Preparing to export

OVERENTHUSIASM or an over-inflated expectation of a product’s international export potential can lead to costly and heartbreaking mistakes.

For instance, imagine a company that decided its new range of lollypops would be a hit among kids in the UK. The company produces thousands, boxes them up and ships them out, bound for sales success abroad. But when the container arrives, the UK authorities shake their heads and send it back at the company’s expense.

Why? Because the lollypop producer did not seek the proper import licence, obtain the proper labelling, or prepare the goods in a certified manufacturing facility.

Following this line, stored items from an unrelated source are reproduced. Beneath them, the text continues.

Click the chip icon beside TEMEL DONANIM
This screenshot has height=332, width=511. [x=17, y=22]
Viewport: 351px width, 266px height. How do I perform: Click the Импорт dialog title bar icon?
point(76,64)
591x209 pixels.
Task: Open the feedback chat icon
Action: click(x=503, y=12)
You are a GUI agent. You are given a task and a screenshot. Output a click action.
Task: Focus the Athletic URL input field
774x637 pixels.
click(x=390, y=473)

Such are the oversights that can stifle what otherwise may have been a financial success story.

This hypothetical scenario forms the basis of a short export course next month.

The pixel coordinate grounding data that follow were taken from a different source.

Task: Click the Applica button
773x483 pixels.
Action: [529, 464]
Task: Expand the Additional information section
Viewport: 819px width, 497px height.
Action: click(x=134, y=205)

Organised by Perth’s Purple Performance, the Going Global: Strategies for Export Success workshop will present business people with the strategies for, and the pitfalls of, exporting their products.

Purple Performance managing director Emma Vivian said the course would offer practical, strategic advice to those developing export initiatives, as well as experienced exporters.

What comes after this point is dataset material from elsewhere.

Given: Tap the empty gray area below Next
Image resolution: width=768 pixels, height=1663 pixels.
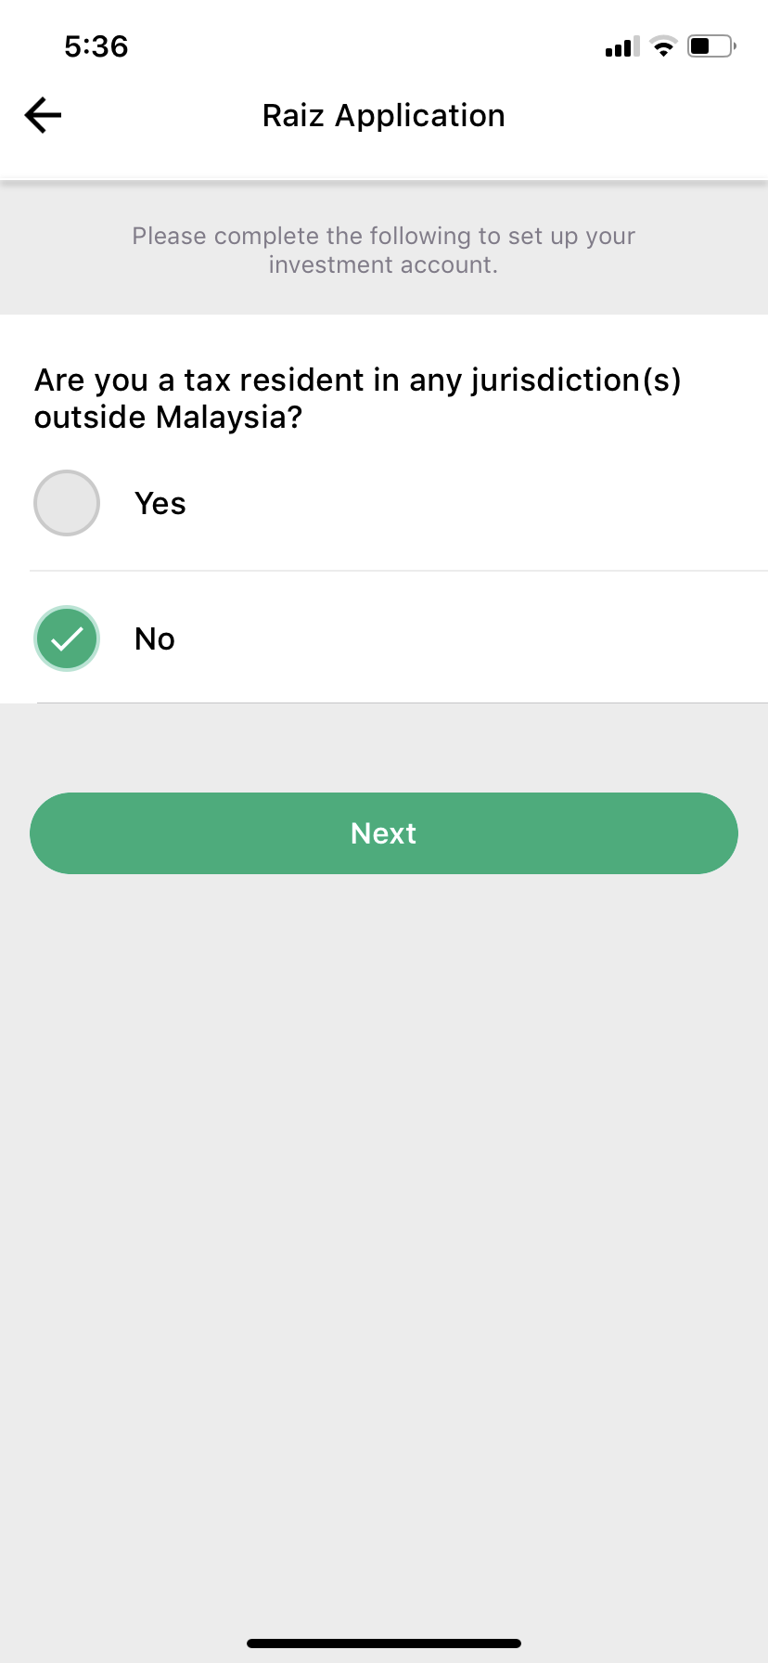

“The workshop will let people know about common experiences and mistakes, explain ways to distribute, ways to enter new markets, standards and compliance, and to be in control of your exports,” Ms Vivian said.

She said that, while there were many common errors, those problems could be overcome with export knowledge and patience.

“A lot of failures come about by lack of planning,” Ms Vivian said.

“Some companies get inquiries from overseas and rush out and sign deals, and later on they discover they have cut off a huge market.

“People need to qualify their distributors.

“There is a classic example of a businessman attending a trade fair in the Middle East, exhibiting his cheese.

“A gentleman bought two containers and wanted exclusive rights to export in Egypt.

“The guy exhibiting the cheese signed an agreement but never saw the man wanting to export into Egypt again. He later discovered the man was a representative of a large multinational company with a large range of cheeses.”

The workshop would advise people of simple tasks that can be undertaken through local providers, such as a bank, that can save huge losses, she said.

“You may recognise the name of a bank if it’s in the UK or the US, but perhaps not if it’s in other countries,” Ms Vivian said.

“A letter of credit is only worth as much as the paper it’s printed on. Your bank can check the details.”

The one-day workshop takes place at the Duxton Hotel on Saturday July 8.